Primitive Types and python representation

The set of primitive type names is:

  • null: no value
  • boolean: a binary value
  • int: 32-bit signed integer
  • long: 64-bit signed integer
  • float: single precision (32-bit) IEEE 754 floating-point number
  • double: double precision (64-bit) IEEE 754 floating-point number
  • bytes: sequence of 8-bit unsigned bytes
  • string: unicode character sequence

So, the previous types can be matched to:

Avro Type Python Type
string str
long int
boolean bool
double float
null None
bytes bytes
int types.Int32
float types.Float32

Since Python does not have native int32 or float32 types, use the dataclasses_avroschema.types.Int32 and dataclasses_avroschema.types.Float32 types to annotate your classes. These types are simple wrappers around Python's default int and float types.

Note

Primitive type names are also defined type names.
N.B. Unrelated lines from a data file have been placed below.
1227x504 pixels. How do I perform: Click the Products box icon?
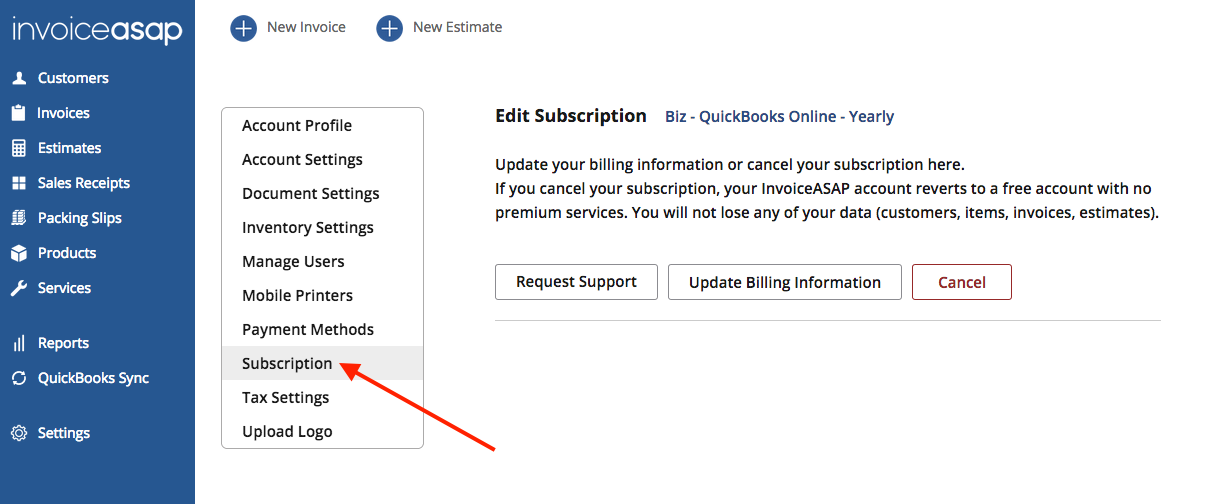point(19,253)
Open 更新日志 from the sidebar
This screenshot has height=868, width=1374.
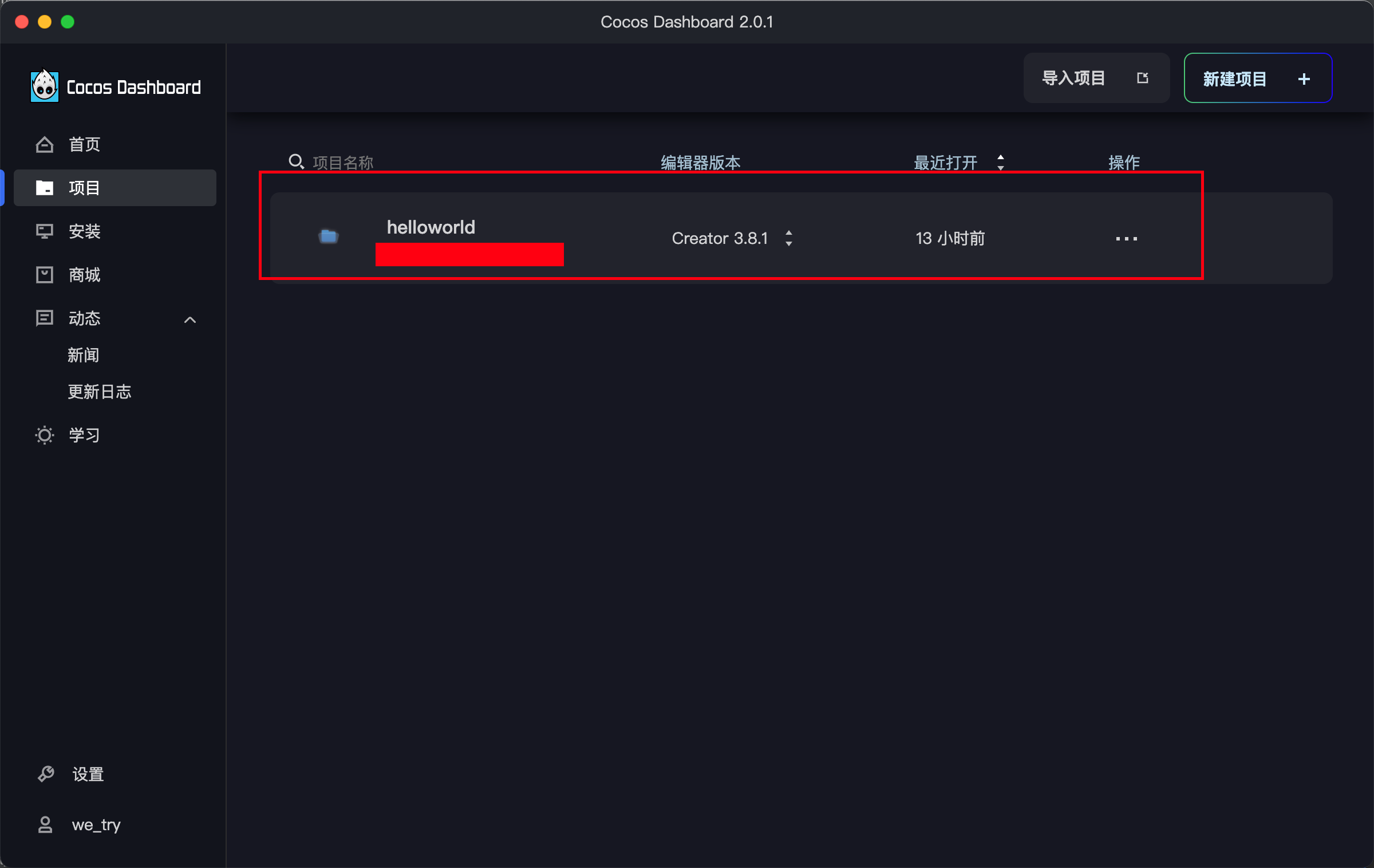pyautogui.click(x=100, y=392)
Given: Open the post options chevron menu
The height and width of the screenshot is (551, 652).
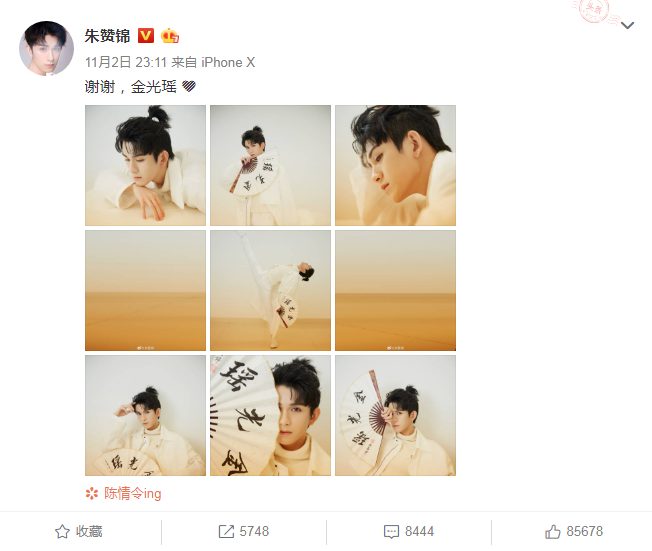Looking at the screenshot, I should 627,26.
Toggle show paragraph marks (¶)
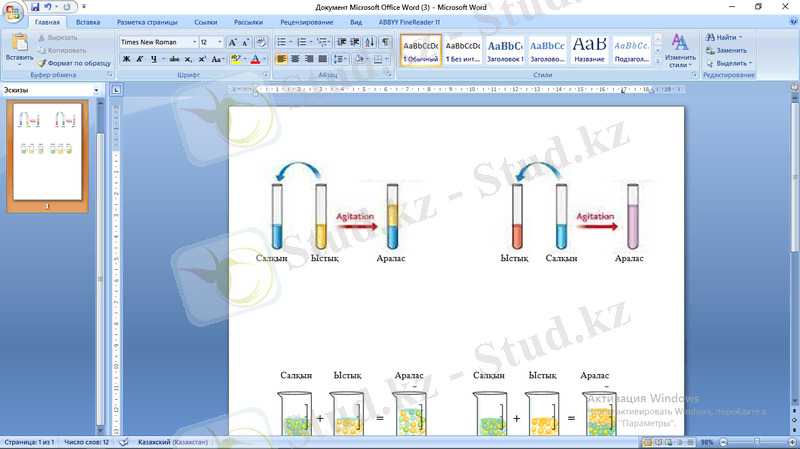Viewport: 800px width, 449px height. pyautogui.click(x=386, y=42)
Thus, for example, the schema “string” is equivalent to: {"type": "string"}

Warning

If you have to defined an avro schema with primitive type as defined type then set all the properties like default, aliases, etc in the defined type

Primitive type as defined type
{
  "name": "expirience",
  "type": {"type": "int", "unit": "years", "default": 10}
}

Complex Types

Avro supports six kinds of complex types: enums, arrays, maps, fixed, unions and records.

Avro Type Python Type
enums tuple
arrays list
maps dict
fixed types.Fixed
unions typing.Union
records Python Class
  • Enums: Use the type name "enum" and support the following attributes:
  • name: a JSON string providing the name of the enum (required).
  • namespace: a JSON string that qualifies the name;
  • aliases: a JSON array of strings, providing alternate names for this enum (optional).
  • doc: a JSON string providing documentation to the user of this schema (optional).
  • symbols: a JSON array, listing symbols, as JSON strings (required). All symbols in an enum must be unique; duplicates are prohibited. Every symbol must match the regular expression [A-Za-z_][A-Za-z0-9_] (the same requirement as for names).

When we want to define a enum type we should specify a default value because we need to define the symbols In future version we will have a custom enum type to avoid this

  • Arrays: Use the type name "array" and support the following attribute:
  • name: a JSON string providing the name of the enum (required).
  • items: the schema of the array's items.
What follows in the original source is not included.